By the end of the war, some 277 separate guerrilla units, made up of some 260,715 individuals, fought in the resistance movement. Select units of the resistance would go on to be reorganized and equipped as units of the Philippine Army and Constabulary.
End of the occupation
When General MacArthur returned to the Philippines with his army in late 1944, he was well-supplied with information; it is said that by the time MacArthur returned, he knew what every Japanese lieutenant ate for breakfast and where he had his haircut. But the return was not easy. The Japanese Imperial General Staff decided to make the Philippines their final line of defense, and to stop the American advance towards Japan. They sent every available soldier, airplane and naval vessel to the defense of the Philippines. The kamikaze corps was created specifically to defend the Japanese occupation of the Philippines. The Battle of Leyte Gulf ended in disaster for the Japanese and was the biggest naval battle of World War II. The campaign to liberate the Philippines was the bloodiest campaign of the Pacific War. Intelligence information gathered by the guerrillas averted a disaster—they revealed the plans of Japanese General Yamashita to trap MacArthur's army, and they led the liberating soldiers to the Japanese fortifications.
MacArthur's Allied forces landed on the island of Leyte on 20 October 1944, accompanied by Osmeña, who had succeeded to the commonwealth presidency upon the death of Quezon on 1 August 1944. Landings then followed on the island of Mindoro and around Lingayen Gulf on the west side of Luzon, and the push toward Manila was initiated. The Commonwealth of the Philippines was restored. Fighting was fierce, particularly in the mountains of northern Luzon, where Japanese troops had retreated, and in Manila, where they put up a last-ditch resistance. The Philippine Commonwealth troops and the recognized guerrilla fighter units rose up everywhere for the final offensive. Filipino guerrillas also played a large role during the liberation. One guerrilla unit came to substitute for a regularly constituted American division, and other guerrilla forces of battalion and regimental size supplemented the efforts of the U.S. Army units. Moreover, the cooperative Filipino population eased the problems of supply, construction and civil administration and furthermore eased the task of Allied forces in recapturing the country.

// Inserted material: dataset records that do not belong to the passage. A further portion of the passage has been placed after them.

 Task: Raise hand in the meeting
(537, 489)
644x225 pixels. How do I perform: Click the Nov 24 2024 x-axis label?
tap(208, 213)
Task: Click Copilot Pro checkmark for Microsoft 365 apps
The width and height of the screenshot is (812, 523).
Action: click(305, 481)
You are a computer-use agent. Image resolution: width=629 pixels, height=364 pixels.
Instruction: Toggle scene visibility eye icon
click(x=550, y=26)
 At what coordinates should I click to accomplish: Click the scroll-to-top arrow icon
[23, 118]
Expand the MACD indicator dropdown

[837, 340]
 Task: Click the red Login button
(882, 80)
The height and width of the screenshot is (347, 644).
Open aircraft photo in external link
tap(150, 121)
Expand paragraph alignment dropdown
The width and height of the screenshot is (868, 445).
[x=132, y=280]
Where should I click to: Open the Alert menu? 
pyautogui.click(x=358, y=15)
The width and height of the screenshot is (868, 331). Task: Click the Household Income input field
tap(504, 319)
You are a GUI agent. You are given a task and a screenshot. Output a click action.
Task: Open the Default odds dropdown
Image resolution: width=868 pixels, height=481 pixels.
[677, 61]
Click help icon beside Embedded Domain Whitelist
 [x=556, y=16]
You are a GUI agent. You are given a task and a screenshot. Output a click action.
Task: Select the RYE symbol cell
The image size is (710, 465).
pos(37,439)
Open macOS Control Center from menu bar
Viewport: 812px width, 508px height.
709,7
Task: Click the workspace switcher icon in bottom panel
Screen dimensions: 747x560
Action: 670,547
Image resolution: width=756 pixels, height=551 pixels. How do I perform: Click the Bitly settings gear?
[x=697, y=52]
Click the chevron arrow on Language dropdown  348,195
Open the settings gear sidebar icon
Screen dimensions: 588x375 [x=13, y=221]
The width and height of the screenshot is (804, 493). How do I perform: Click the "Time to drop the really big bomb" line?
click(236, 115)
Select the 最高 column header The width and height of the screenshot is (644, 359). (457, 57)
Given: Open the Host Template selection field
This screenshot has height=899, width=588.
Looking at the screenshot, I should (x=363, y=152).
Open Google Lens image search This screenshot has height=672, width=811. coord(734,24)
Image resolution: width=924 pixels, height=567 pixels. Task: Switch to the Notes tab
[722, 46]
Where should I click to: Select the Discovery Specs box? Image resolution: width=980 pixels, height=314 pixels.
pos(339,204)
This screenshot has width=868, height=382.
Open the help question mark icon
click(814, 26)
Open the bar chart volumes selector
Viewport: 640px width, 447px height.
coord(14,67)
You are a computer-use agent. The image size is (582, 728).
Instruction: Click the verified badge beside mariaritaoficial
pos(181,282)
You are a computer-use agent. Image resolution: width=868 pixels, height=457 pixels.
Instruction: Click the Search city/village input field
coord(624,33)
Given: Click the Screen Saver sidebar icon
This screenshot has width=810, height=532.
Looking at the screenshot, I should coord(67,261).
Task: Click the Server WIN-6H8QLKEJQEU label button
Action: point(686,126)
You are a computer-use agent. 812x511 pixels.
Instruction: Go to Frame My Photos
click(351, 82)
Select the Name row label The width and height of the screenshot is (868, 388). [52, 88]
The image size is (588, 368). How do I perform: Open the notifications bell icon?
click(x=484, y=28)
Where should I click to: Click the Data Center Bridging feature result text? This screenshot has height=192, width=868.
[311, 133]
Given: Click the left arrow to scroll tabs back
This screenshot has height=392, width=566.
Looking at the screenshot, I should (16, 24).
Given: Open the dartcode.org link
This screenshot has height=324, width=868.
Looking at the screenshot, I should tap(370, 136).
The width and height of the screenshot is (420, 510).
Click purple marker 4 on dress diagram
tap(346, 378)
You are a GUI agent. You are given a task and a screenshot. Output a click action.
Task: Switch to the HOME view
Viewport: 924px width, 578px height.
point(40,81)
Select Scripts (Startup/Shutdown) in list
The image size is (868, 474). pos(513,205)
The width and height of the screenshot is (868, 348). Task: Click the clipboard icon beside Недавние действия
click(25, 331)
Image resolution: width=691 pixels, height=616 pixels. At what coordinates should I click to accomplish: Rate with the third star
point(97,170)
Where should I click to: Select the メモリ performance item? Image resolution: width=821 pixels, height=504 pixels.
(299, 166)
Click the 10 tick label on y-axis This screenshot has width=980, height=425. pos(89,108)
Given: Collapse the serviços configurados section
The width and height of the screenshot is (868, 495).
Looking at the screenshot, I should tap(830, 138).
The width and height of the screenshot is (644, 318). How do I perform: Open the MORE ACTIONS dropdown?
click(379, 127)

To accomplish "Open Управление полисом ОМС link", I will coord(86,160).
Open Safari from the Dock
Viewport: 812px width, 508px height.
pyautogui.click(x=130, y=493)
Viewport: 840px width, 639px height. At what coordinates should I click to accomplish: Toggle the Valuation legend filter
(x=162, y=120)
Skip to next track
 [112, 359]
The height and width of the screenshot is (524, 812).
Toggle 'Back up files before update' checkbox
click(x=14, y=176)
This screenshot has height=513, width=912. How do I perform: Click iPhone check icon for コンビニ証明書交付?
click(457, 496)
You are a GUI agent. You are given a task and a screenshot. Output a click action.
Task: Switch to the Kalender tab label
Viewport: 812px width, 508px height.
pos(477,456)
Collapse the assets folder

Fighting continued until Japan's formal surrender on 2 September 1945. The Philippines had suffered great loss of life and tremendous physical destruction by the time the war was over. An estimated 527,000 Filipinos, both military and civilians, had been killed from all causes; of these between 131,000 and 164,000 were killed in seventy-two war crime events. According to a United States analysis released years after the war, U.S. casualties were 10,380 dead and 36,550 wounded; Japanese dead were 255,795. Filipino deaths during the occupations, on the other hand, are estimated to be more be around 527,000 (27,000 military dead, 141,000 massacred, 22,500 forced labor deaths and 336,500 deaths due war related famine). The Philippine population decreased continuously for the next five years due to the spread of diseases and the lack of basic needs, far from the Filipino lifestyle prior to the war when the country had been the second richest in Asia after Japan.